23-year-old Rebecca was the girl who had everything.

The eldest child of loving parents, Rebecca got on well with her younger sister and enjoyed foreign holidays every year with her large extended family.

When Rebecca told her parents Brigitte and Donald she was being bullied at primary school they decided to send her to be privately educated at Bolton School to give her a new start.

She wore designer clothes and excelled in disco and ballroom dancing, dreaming of studying in London to become a professional dancer.

When she was 13, Rebecca met Princess Diana on a visit to Bolton School as she was sitting in a wheelchair after hurting her foot while sewing a dance outfit.

And even when Rebecca's parents split up when she was 15, they remained amicable and she went on to gain nine GCSEs and send off for application forms for London's famous drama "school" the Royal Academy of Dramatic Arts.

But heroin was to change all that and just five years after meeting Diana, Rebecca had left the family home in Ladybridge and moved into a squalid bedsit, caring only where her next hit would come from.

Now aged 23, Rebecca is serving a 12-month sentence at Drake Hall prison in Staffordshire for intent to supply heroin.

But there is hope because after putting on weight and doing a hairdressing course she hopes to kick the habit for good on her release next month.

Rebecca gained nine GCSEs including five B grades in Maths, English, French, Textiles and History, at Bolton School before heroin destroyed her life.

She started drinking at 13 and experimented with cannabis before moving on to heroin at 17 and by the time she was 20 she was injecting £40 worth a day.

"My veins were so bad I had to inject in my groin," said Rebecca.

"My appearance was a disgrace.

"I always looked dirty, scruffy with greasy hair. I sold everything out of my flat, leaving me with little more than a bed."

Rebecca's mother Brigitte De Mullet, a 42-year-old sales executive for a marketing agency, recalled what her daughter was like before the drugs took hold.

She said: "Rebecca would not be seen in anything less than designer gear, even her knickers cost £20. She was outgoing and intelligent, she had everything ahead of her.
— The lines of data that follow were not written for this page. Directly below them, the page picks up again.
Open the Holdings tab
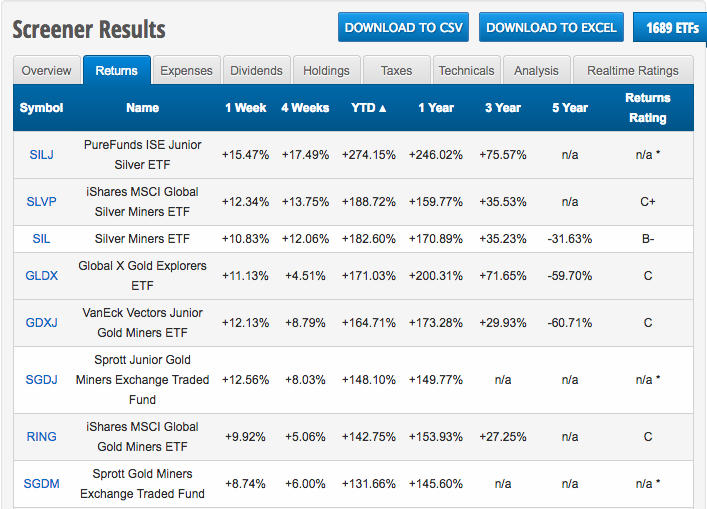 tap(327, 71)
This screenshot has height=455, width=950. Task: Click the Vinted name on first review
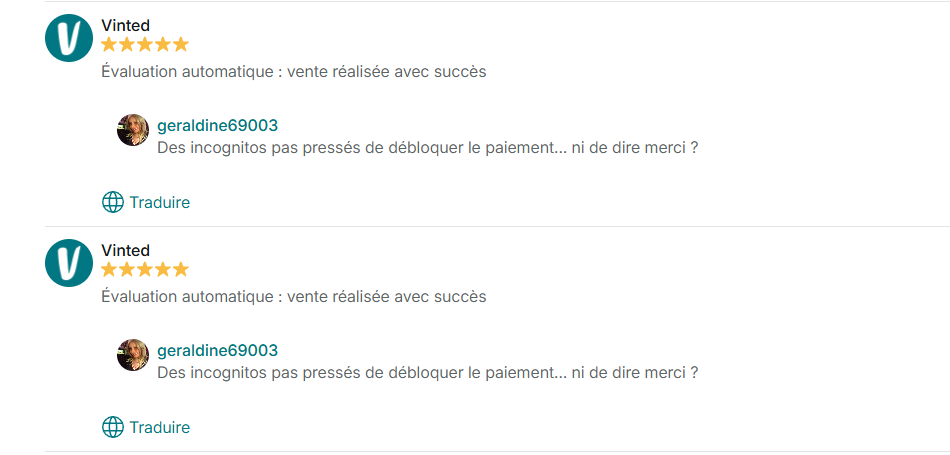(125, 25)
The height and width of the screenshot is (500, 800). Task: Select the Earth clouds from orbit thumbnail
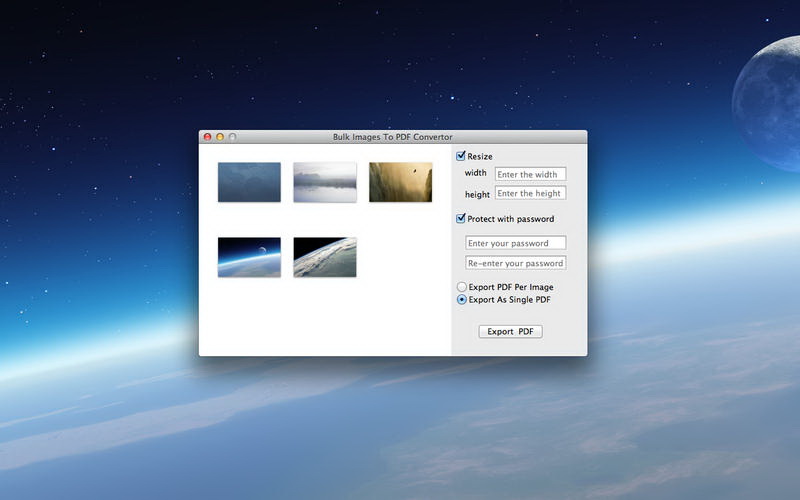tap(325, 257)
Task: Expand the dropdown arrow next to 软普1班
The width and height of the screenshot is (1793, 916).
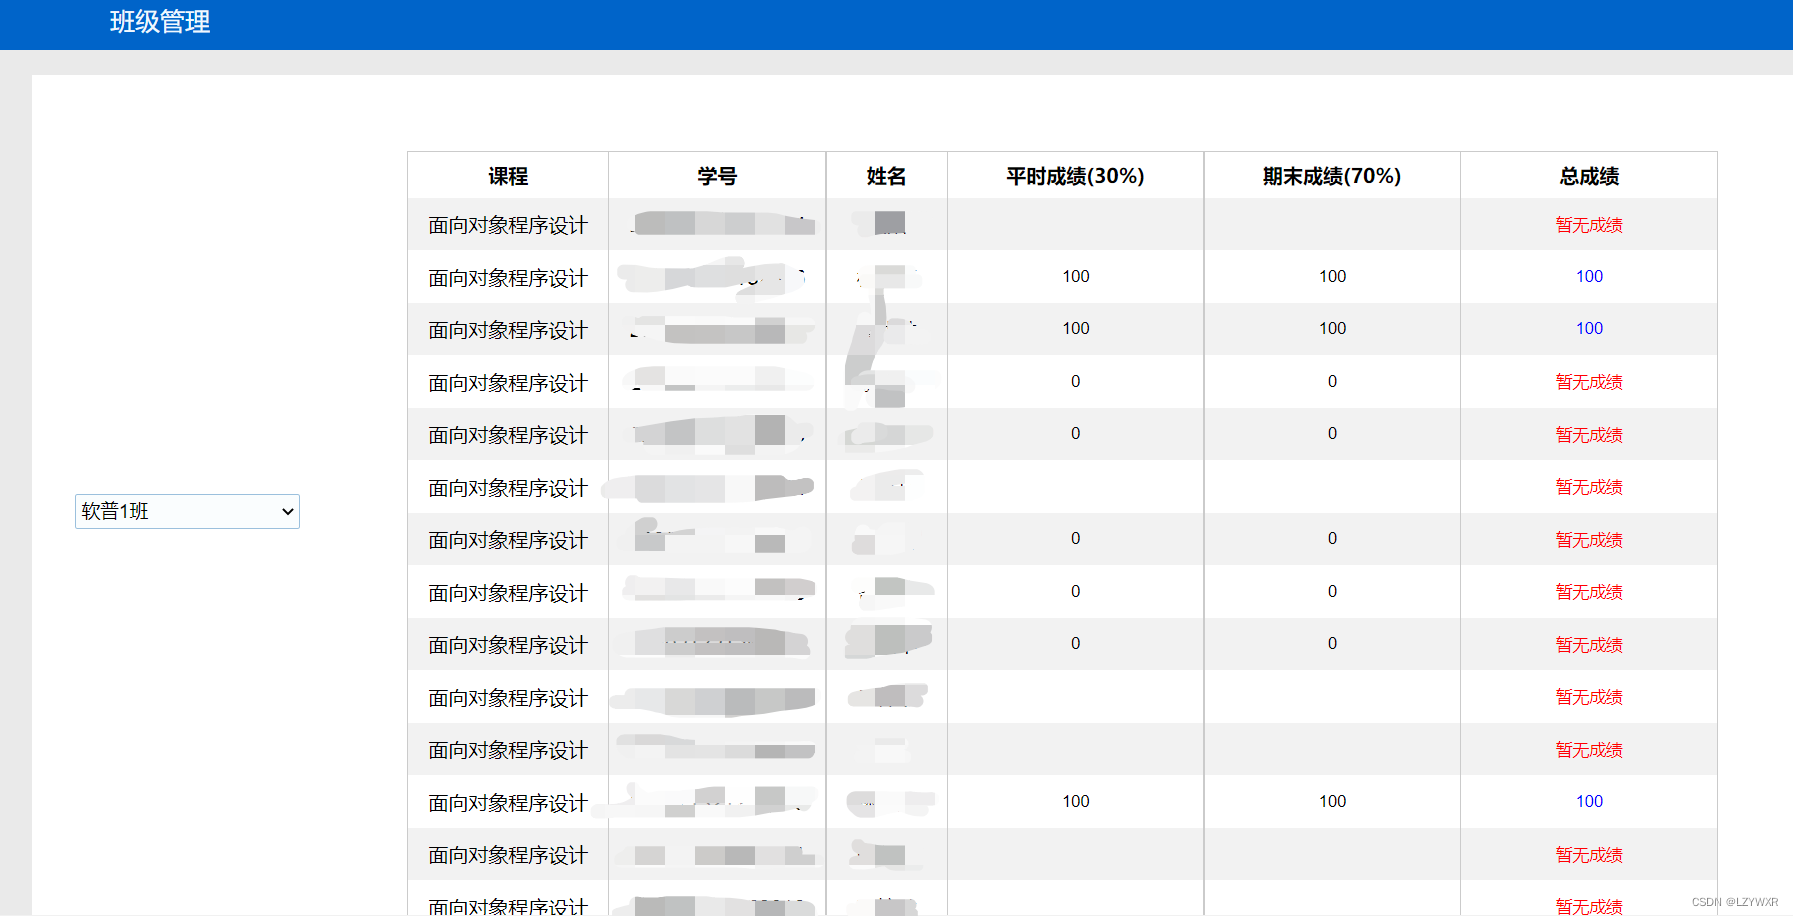Action: point(285,511)
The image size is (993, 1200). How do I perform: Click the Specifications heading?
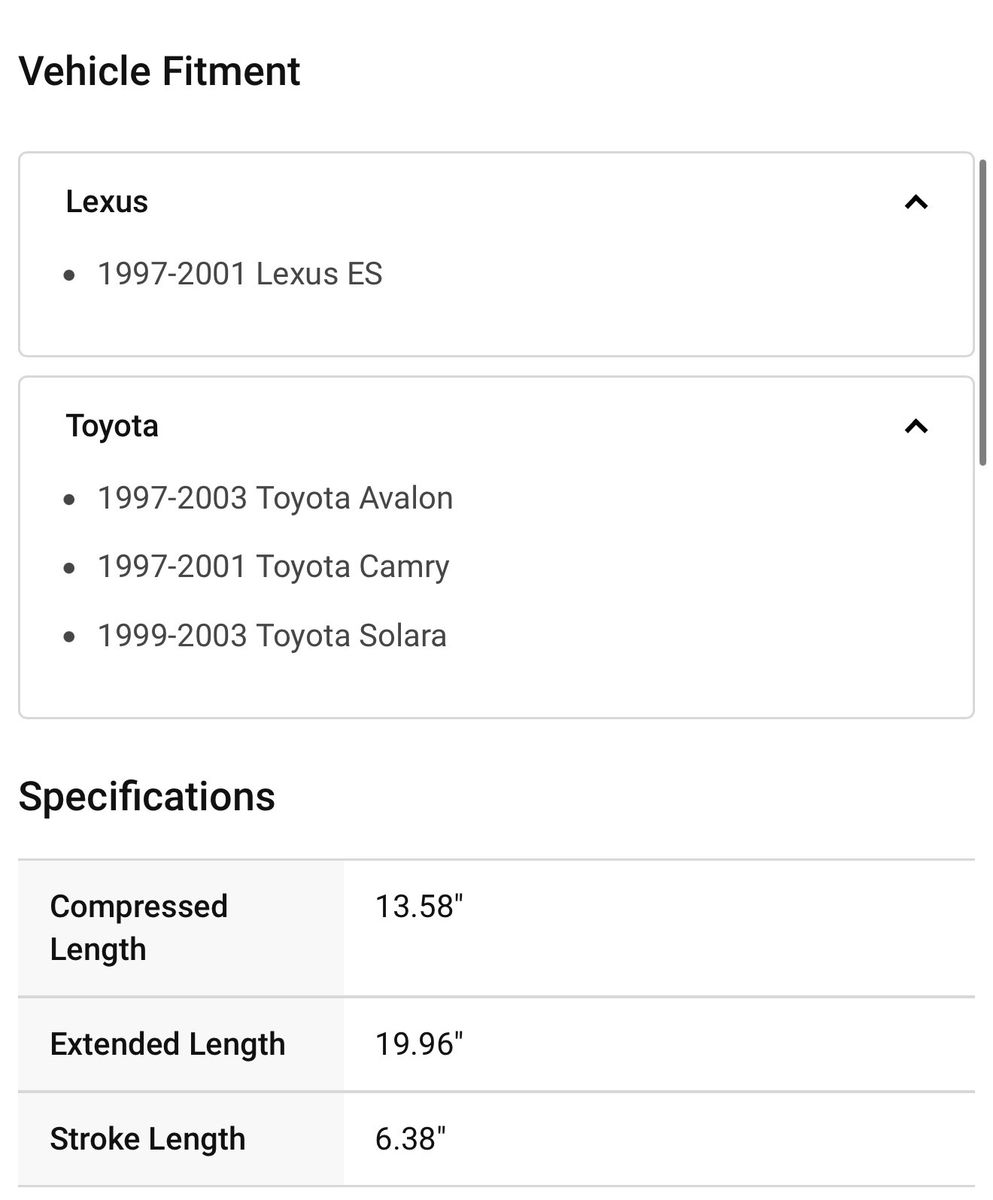[147, 797]
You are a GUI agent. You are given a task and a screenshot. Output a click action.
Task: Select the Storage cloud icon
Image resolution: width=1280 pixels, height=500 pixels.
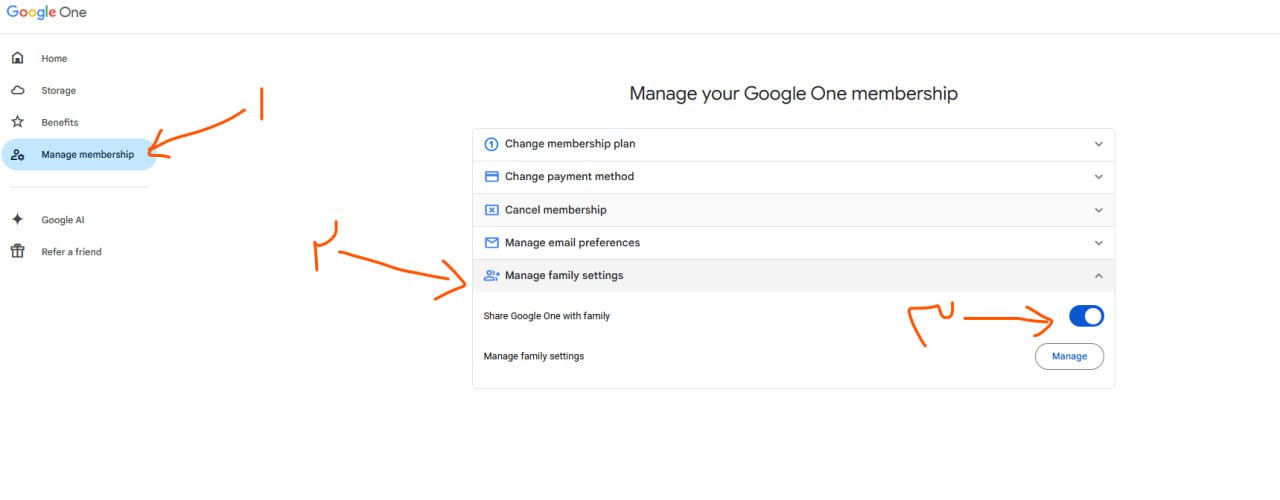pyautogui.click(x=17, y=90)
"She met someone who was into drugs at 17 and it went downhill from there. We didn't know she was taking heroin for a long time, we tried to talk to her but it was hopeless.

"The flat she moved into was a nightmare, it was a case of 'dodge the needles'. All the clothes we had bought her were full of fag burns and she sold everything we had bought to help her - the microwave, the cooker, everything, to buy drugs.

"She dropped to six stone in weight. I feared I would soon be following her coffin."

Mrs De Mullet and her second husband Paul, who live in Smithills, tried several times to get Rebecca clean after being told she would have to join a waiting list to go into rehabilitation.

Their home in Smithills still has locks on the doors and windows installed to keep her in.

"We would lock her in the room and keep checking on her. It was like she was possessed, she called me all the names under the sun," said Brigitte.

"One time we had to take her to court for shoplifting in between and she ran out of the court and went to the police station claiming we were kidnapping her."

She even threatened to turn to prostitution, Brigitte said.

"But we didn't give in. Although some nights when she was living in the flat Paul would drive around the red light district looking for her just in case."

Rebecca has served two terms for shoplifting and last October she was sentenced to 12 months for intent to supply heroin.

Her last three birthdays have been spent in jail and she will be released next week.

The Drug Service has agreed to send Rebecca on a six-month rehabilitation programme following pressure from Mrs De Mullet, but she believes there are not enough resources to tackle Bolton's problem.

"When Rebecca wanted to give up we were told she would have to go on a 12-week waiting list but junkies don't keep to appointments, in three weeks they could be dead. Heroin is an epidemic in Bolton now and there should be more funding to give the help straight away when they need it.

"I think these big stores, who are losing thousands of pounds each week to shoplifters, should sponsor a young person to go on a rehabilitation programme because most are addicts."

Mrs De Mullet is considering starting a support group for parents of drug users to help overcome the stigma attached to admitting your child is an addict.

"If you had told me this would happen to our family I wouldn't have believed it. I want people to know that heroin addicts don't just come from council estates.

"Now I have come round to the idea that if I do one day have to walk behind my daughter's coffin, at least I will know I did all I could to help her and warn others. I am not ashamed to admit what my daughter has done, if people talk about us I don't care. This is what a drug addict's mother looks like. It could happen to you."